[Stored data]
=-=-=

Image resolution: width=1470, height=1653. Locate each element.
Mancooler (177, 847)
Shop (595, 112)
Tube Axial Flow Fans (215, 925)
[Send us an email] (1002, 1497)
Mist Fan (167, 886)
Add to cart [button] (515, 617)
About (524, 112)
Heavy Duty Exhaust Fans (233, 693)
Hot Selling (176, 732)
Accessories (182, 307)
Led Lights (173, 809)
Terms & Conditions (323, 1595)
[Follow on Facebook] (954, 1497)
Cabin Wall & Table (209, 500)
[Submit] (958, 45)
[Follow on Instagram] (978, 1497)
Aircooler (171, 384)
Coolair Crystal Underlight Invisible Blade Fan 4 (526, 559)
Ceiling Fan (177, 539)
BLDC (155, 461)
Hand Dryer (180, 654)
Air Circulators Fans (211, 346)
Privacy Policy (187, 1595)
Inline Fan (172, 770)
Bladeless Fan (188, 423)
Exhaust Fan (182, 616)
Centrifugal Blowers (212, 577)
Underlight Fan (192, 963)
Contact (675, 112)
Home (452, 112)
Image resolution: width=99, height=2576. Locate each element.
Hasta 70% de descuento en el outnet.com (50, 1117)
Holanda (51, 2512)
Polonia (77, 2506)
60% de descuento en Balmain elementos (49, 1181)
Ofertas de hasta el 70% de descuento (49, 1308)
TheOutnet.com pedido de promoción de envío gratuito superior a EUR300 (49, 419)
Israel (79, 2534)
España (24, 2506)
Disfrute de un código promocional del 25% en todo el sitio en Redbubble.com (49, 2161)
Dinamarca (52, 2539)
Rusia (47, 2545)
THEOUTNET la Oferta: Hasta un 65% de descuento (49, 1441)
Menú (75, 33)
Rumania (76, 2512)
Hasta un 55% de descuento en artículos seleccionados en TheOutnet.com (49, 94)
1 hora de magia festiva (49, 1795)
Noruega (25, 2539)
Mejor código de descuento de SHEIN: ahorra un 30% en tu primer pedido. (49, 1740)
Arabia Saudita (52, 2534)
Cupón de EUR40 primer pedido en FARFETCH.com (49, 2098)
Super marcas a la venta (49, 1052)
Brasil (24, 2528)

=-=-=

:: Assigned task ::
All of the data should be retyped exactly.

:: Response box ::
Image resolution: width=1470, height=1653. Locate each element.
Mancooler (177, 847)
Shop (595, 112)
Tube Axial Flow Fans (215, 925)
[Send us an email] (1002, 1497)
Mist Fan (167, 886)
Add to cart [button] (515, 617)
About (524, 112)
Heavy Duty Exhaust Fans (233, 693)
Hot Selling (176, 732)
Accessories (182, 307)
Led Lights (173, 809)
Terms & Conditions (323, 1595)
[Follow on Facebook] (954, 1497)
Cabin Wall & Table (209, 500)
[Submit] (958, 45)
[Follow on Instagram] (978, 1497)
Aircooler (171, 384)
Coolair Crystal Underlight Invisible Blade Fan 4 (526, 559)
Ceiling Fan (177, 539)
BLDC (155, 461)
Hand Dryer (180, 654)
Air Circulators Fans (211, 346)
Privacy Policy (187, 1595)
Inline Fan (172, 770)
Bladeless Fan (188, 423)
Exhaust Fan (182, 616)
Centrifugal Blowers (212, 577)
Underlight Fan (192, 963)
Contact (675, 112)
Home (452, 112)
Image resolution: width=99, height=2576. Locate each element.
Hasta 70% de descuento en el outnet.com (50, 1117)
Holanda (51, 2512)
Polonia (77, 2506)
60% de descuento en Balmain elementos (49, 1181)
Ofertas de hasta el 70% de descuento (49, 1308)
TheOutnet.com pedido de promoción de envío gratuito superior a EUR300 (49, 419)
Israel (79, 2534)
España (24, 2506)
Disfrute de un código promocional del 25% en todo el sitio en Redbubble.com (49, 2161)
Dinamarca (52, 2539)
Rusia (47, 2545)
THEOUTNET la Oferta: Hasta un 65% de descuento (49, 1441)
Menú (75, 33)
Rumania (76, 2512)
Hasta un 55% de descuento en artículos seleccionados en TheOutnet.com (49, 94)
1 hora de magia festiva (49, 1795)
Noruega (25, 2539)
Mejor código de descuento de SHEIN: ahorra un 30% en tu primer pedido. (49, 1740)
Arabia Saudita (52, 2534)
Cupón de EUR40 primer pedido en FARFETCH.com (49, 2098)
Super marcas a la venta (49, 1052)
Brasil (24, 2528)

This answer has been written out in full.